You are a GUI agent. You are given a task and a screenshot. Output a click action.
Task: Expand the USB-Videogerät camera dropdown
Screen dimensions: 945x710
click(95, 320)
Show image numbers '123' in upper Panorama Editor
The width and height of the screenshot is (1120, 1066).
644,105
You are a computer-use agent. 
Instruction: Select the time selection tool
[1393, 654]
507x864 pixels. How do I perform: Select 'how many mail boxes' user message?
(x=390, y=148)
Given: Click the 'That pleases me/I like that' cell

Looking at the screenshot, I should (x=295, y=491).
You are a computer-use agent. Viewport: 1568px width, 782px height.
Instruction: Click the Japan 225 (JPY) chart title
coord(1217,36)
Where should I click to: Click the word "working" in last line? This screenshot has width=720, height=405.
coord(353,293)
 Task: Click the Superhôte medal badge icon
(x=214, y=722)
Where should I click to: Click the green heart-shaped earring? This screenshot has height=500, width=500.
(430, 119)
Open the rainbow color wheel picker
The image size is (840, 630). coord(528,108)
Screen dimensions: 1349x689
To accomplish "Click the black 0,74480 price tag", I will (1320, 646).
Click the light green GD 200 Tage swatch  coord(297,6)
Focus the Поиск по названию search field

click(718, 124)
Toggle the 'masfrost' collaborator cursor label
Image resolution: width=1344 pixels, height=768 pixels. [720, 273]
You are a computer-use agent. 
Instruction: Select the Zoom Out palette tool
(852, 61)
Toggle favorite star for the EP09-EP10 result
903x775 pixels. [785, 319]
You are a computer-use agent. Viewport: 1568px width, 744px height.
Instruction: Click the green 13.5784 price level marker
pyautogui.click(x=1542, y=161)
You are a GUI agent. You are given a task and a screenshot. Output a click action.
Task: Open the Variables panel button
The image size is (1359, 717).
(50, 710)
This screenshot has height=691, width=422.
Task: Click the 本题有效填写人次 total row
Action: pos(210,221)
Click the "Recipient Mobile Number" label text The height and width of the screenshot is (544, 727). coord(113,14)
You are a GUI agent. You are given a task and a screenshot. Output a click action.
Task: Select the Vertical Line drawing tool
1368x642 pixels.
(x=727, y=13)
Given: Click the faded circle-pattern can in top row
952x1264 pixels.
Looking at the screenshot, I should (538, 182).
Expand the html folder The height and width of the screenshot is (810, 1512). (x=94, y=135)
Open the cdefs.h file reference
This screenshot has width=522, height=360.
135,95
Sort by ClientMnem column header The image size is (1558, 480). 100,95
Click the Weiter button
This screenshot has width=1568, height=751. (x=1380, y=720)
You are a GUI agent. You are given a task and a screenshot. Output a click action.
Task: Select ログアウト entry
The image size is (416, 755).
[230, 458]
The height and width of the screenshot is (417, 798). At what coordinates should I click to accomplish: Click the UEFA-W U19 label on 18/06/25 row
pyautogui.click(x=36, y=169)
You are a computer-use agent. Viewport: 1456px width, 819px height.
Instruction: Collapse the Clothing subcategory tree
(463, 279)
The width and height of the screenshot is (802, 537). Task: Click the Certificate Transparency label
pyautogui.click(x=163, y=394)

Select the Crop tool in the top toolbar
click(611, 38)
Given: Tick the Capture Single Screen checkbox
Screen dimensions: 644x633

——————————

The records are to be duplicated in full, with every word kept exactly.

You are a GUI agent. You are given a task and a screenshot. Output a click action.
Task: Expand the USB-Videogerät camera dropdown
Screen dimensions: 945x710
click(95, 320)
Show image numbers '123' in upper Panorama Editor
The width and height of the screenshot is (1120, 1066).
644,105
You are a computer-use agent. 
Instruction: Select the time selection tool
[1393, 654]
507x864 pixels. How do I perform: Select 'how many mail boxes' user message?
(x=390, y=148)
Given: Click the 'That pleases me/I like that' cell

Looking at the screenshot, I should (x=295, y=491).
You are a computer-use agent. Viewport: 1568px width, 782px height.
Instruction: Click the Japan 225 (JPY) chart title
coord(1217,36)
Where should I click to: Click the word "working" in last line? This screenshot has width=720, height=405.
coord(353,293)
 Task: Click the Superhôte medal badge icon
(x=214, y=722)
Where should I click to: Click the green heart-shaped earring? This screenshot has height=500, width=500.
(430, 119)
Open the rainbow color wheel picker
The image size is (840, 630). coord(528,108)
Screen dimensions: 1349x689
To accomplish "Click the black 0,74480 price tag", I will (1320, 646).
Click the light green GD 200 Tage swatch  coord(297,6)
Focus the Поиск по названию search field

click(718, 124)
Toggle the 'masfrost' collaborator cursor label
Image resolution: width=1344 pixels, height=768 pixels. [720, 273]
You are a computer-use agent. 
Instruction: Select the Zoom Out palette tool
(852, 61)
Toggle favorite star for the EP09-EP10 result
903x775 pixels. [785, 319]
You are a computer-use agent. Viewport: 1568px width, 744px height.
Instruction: Click the green 13.5784 price level marker
pyautogui.click(x=1542, y=161)
You are a GUI agent. You are given a task and a screenshot. Output a click action.
Task: Open the Variables panel button
The image size is (1359, 717).
(50, 710)
This screenshot has height=691, width=422.
Task: Click the 本题有效填写人次 total row
Action: pos(210,221)
Click the "Recipient Mobile Number" label text The height and width of the screenshot is (544, 727). coord(113,14)
You are a GUI agent. You are given a task and a screenshot. Output a click action.
Task: Select the Vertical Line drawing tool
1368x642 pixels.
(x=727, y=13)
Given: Click the faded circle-pattern can in top row
952x1264 pixels.
Looking at the screenshot, I should (538, 182).
Expand the html folder The height and width of the screenshot is (810, 1512). (x=94, y=135)
Open the cdefs.h file reference
This screenshot has width=522, height=360.
135,95
Sort by ClientMnem column header The image size is (1558, 480). 100,95
Click the Weiter button
This screenshot has width=1568, height=751. (x=1380, y=720)
You are a GUI agent. You are given a task and a screenshot. Output a click action.
Task: Select ログアウト entry
The image size is (416, 755).
[230, 458]
The height and width of the screenshot is (417, 798). At what coordinates should I click to accomplish: Click the UEFA-W U19 label on 18/06/25 row
pyautogui.click(x=36, y=169)
You are a computer-use agent. Viewport: 1456px width, 819px height.
Instruction: Collapse the Clothing subcategory tree
(463, 279)
The width and height of the screenshot is (802, 537). Task: Click the Certificate Transparency label
pyautogui.click(x=163, y=394)

Select the Crop tool in the top toolbar
click(611, 38)
Given: Tick the Capture Single Screen checkbox
Screen dimensions: 644x633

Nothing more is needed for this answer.